SURF: Signature-Retained Fast Video Generation

The demand for high-resolution video generation is growing rapidly. However, the generation resolution is severely constrained by slow inference speeds. For instance, Wan2.1 requires over 50 minutes to generate a single 720p video. While previous works explore accelerating video generation from various aspects, most of them compromise the distinctive signatures (e.g., layout, semantic, motion) of the original model. In this work, we propose SURF, an efficient framework for generating high-resolution videos, while maximally keeping the signatures. Specifically, SURF divides video generation into two stages: First, we leverage the pretrained model to infer at optimal resolution and downsample latent to generate low-resolution previews in fast speed; then we design a Refiner to upscale the preview. In the preview stage, we identify that directly inferring a model (trained with higher resolution) on lower resolution causes severe losses in signatures. So we introduce noise reshifting, a training-free technique that mitigates this issue by conducting initial denoising steps on the original resolution and switching to low resolution in later steps. In the refine stage, we establish a mapping relationship between the preview and the high-resolution target, which significantly reduces the denoising steps. We further integrate shifting windows and carefully design the training paradigm to get a powerful and efficient Refiner. In this way, SURF enables generating high-resolution videos efficiently while maximally closer to the signatures of the given pretrained model. SURF is conceptually simple and could serve as a plug-in that is compatible with various base model and acceleration methods. For example, it achieves 12.5x speedup for generating 5-second, 16fps, 720p Wan 2.1 videos and 8.7x speedup for generating 5-second, 24fps, 720p HunyuanVideo.

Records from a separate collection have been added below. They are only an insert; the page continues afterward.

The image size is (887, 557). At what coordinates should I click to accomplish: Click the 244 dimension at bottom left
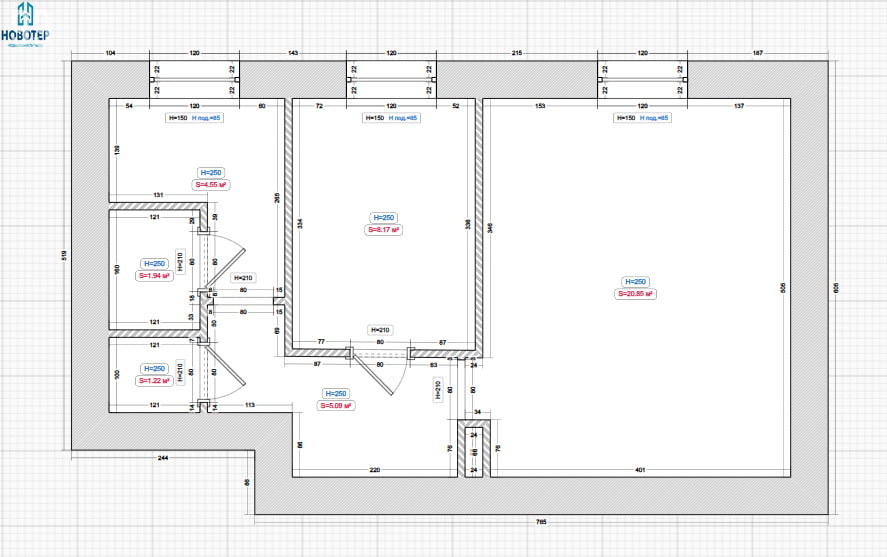coord(162,457)
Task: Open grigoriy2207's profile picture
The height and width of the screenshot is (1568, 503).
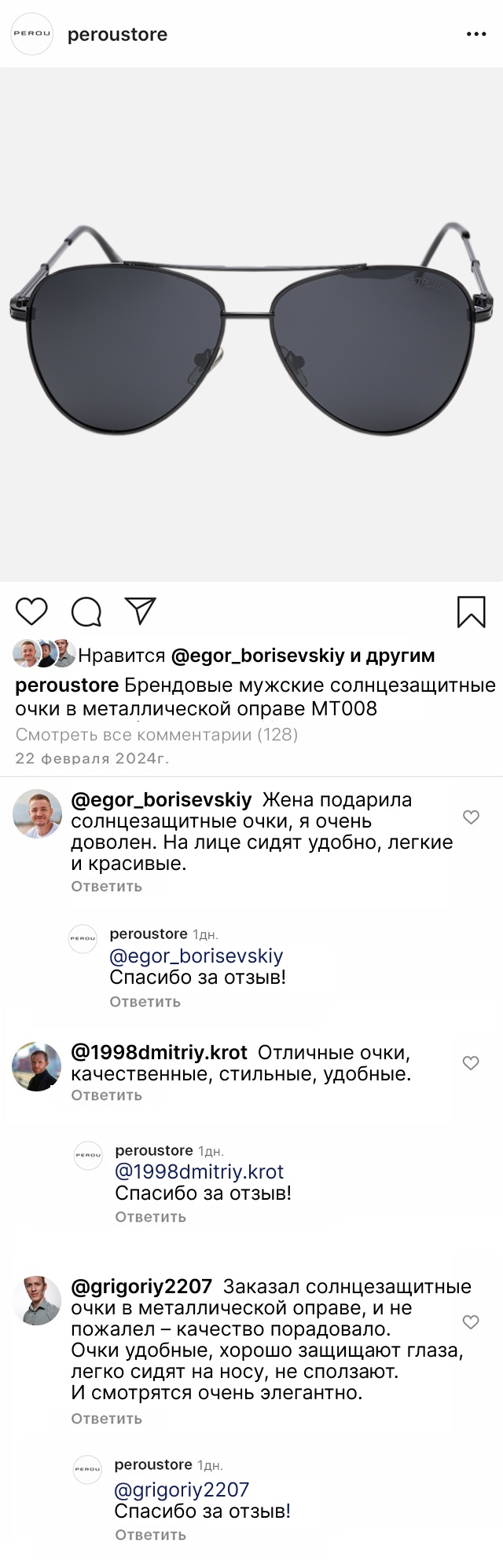Action: tap(37, 1300)
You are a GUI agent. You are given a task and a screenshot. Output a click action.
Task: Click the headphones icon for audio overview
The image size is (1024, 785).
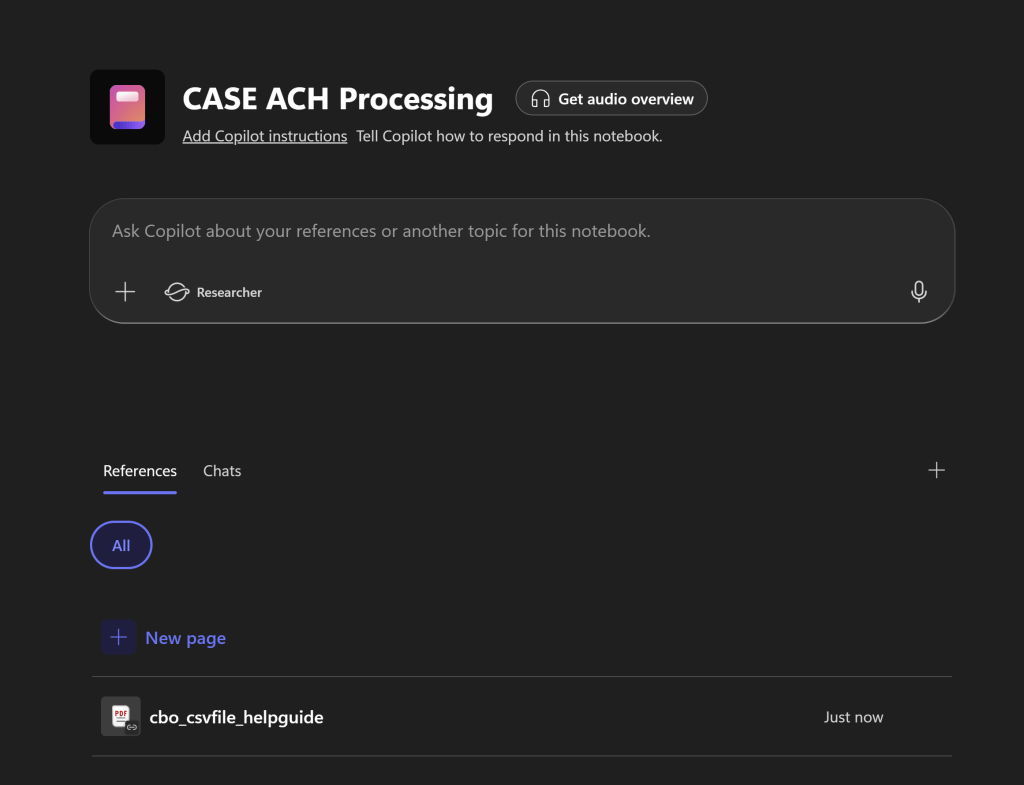pos(541,99)
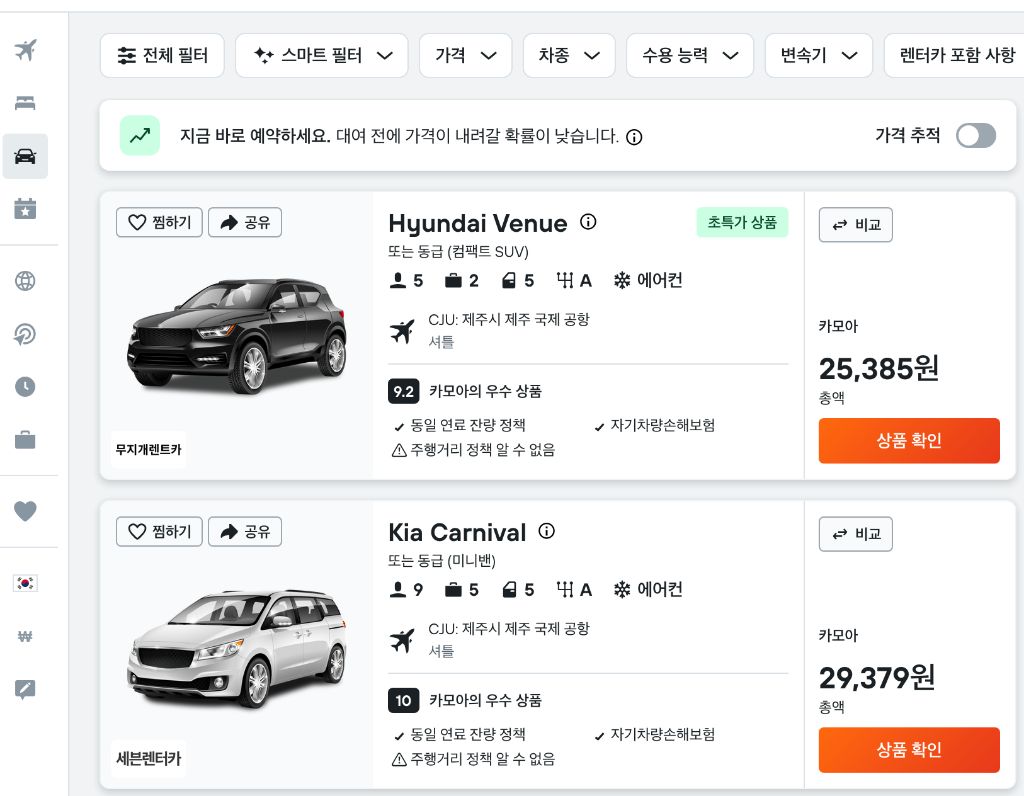
Task: Click 비교 on the Kia Carnival card
Action: pos(855,534)

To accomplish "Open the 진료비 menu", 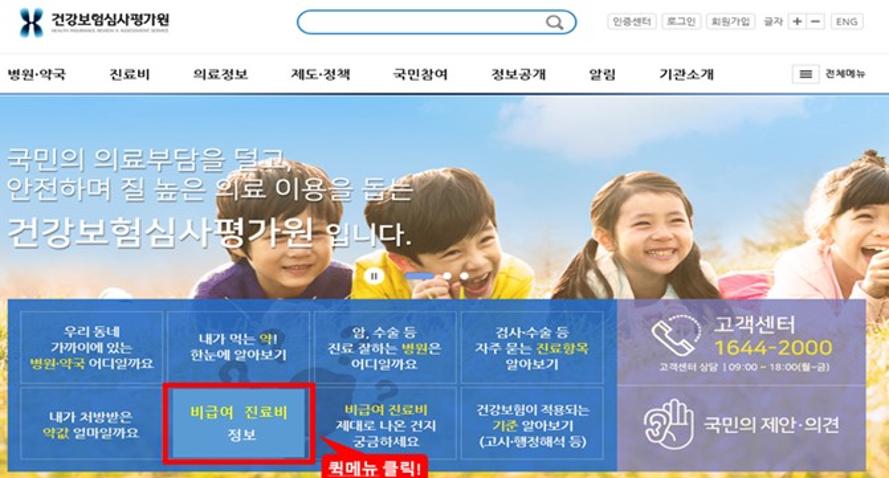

翻译：高分辨率视频生成的需求正在快速增长。然而，生成分辨率受到推理速度缓慢的严重制约。例如，Wan2.1生成单个720p视频需要超过50分钟。尽管先前的研究从多个方面探索加速视频生成，但大多数方法会损害原始模型的特征（例如布局、语义、运动）。在本文中，我们提出SURF，一个高效生成高分辨率视频并最大化保留特征的框架。具体而言，SURF将视频生成分为两个阶段：首先，我们利用预训练模型在最优分辨率下推理，并对潜变量进行下采样以快速生成低分辨率预览；然后，我们设计一个Refiner对预览进行上采样。在预览阶段，我们发现直接在较低分辨率下推理一个（在较高分辨率下训练的）模型会导致特征严重损失。为此，我们引入噪声重移位（noise reshifting），一种无训练技术，通过在原始分辨率下进行初始去噪步骤，并在后续步骤切换到低分辨率来缓解此问题。在精炼阶段，我们建立预览与高分辨率目标之间的映射关系，这显著减少了去噪步骤。我们进一步集成滑动窗口并精心设计训练范式，以获得强大且高效的Refiner。通过这种方式，SURF在尽可能接近给定预训练模型特征的同时，高效生成高分辨率视频。SURF概念简单，可作为插件与多种基础模型和加速方法兼容。例如，它为生成5秒、16fps、720p的Wan2.1视频实现12.5倍加速，为生成5秒、24fps、720p的HunyuanVideo实现8.7倍加速。